MRI Compatible Valve Enables Fast Actuation of Soft Hand Exoskeleton in Medical Imaging

Medical imaging offers a comprehensive approach to studying complex sensorimotor processes in the brain, like motor learning and plasticity. While neural correlates of human motor function have been extensively studied using functional Magnetic Resonance Imaging (fMRI), there is a lack of research on neural activity during physical human-machine interaction, e.g., exoskeleton use. A major factor for this research gap is that integrating exoskeletons into MRI experiments raises compat-ibility challenges, including safety concerns and susceptibility artifacts due to metallic and electrical components.
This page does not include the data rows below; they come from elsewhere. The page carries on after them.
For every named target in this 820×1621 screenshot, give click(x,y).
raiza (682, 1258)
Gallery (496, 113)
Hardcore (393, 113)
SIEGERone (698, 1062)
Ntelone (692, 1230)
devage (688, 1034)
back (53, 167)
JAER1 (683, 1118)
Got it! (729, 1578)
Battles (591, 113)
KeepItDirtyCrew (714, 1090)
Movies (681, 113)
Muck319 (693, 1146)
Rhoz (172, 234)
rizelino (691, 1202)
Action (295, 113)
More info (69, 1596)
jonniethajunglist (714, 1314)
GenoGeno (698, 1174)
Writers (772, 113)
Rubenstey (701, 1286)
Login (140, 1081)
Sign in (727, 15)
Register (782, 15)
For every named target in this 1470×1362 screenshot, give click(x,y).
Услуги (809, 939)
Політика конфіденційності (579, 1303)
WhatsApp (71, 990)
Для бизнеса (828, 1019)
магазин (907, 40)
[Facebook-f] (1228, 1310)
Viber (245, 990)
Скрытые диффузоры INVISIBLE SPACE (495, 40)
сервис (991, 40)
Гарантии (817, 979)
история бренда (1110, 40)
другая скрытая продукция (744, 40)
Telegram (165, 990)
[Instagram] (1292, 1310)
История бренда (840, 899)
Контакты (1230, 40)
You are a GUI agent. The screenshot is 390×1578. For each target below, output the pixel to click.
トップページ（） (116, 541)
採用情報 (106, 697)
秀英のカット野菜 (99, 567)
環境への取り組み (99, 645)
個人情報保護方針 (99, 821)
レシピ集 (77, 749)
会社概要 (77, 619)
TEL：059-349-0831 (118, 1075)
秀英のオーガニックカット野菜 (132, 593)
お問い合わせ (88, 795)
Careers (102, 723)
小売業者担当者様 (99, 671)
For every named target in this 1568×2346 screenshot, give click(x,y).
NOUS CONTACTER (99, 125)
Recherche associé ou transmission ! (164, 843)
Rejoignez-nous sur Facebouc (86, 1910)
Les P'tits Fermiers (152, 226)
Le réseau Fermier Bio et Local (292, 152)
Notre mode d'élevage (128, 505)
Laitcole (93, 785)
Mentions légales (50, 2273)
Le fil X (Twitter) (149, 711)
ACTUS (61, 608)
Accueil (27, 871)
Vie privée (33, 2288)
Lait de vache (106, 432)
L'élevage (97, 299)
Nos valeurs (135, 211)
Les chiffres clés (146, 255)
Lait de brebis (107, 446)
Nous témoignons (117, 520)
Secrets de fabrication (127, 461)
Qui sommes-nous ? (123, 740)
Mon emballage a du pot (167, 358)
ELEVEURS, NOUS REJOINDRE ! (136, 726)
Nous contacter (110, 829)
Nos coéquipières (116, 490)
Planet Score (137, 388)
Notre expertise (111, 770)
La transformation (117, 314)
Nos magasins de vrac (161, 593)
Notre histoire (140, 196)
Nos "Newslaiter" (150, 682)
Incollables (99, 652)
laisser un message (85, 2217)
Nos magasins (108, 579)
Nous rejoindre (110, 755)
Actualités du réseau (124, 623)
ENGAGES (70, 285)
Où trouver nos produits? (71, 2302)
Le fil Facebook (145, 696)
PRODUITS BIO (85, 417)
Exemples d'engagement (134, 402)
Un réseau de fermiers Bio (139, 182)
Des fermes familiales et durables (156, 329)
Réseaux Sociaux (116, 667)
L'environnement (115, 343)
To overcome this problem, all system metal components should be placed in the MRI control room. However, this introduces unwanted delay into the system and makes the exoskeleton move slower than natural movements. We present a novel MRI-compatible exoskeleton system, including MRI-compatible valves and an MRI-compatible exoskeleton glove, developed for low-delay sen-sorimotor experiments inside an MRI scanner. Our results show that using the MRI-compatible valves doubles the grasping speed of the exoskeleton when compared to operating classical valves in the MRI control room. We furthermore show that the system does not produce strong imaging artifacts when a healthy participant uses the low-delay exoskeleton system inside the scanner (represented by a high mean voxel SNR of 283,380) and that their brain activity during rhythmic hand-opening-and-closing with the low-delay design was more similar to that of natural grasping.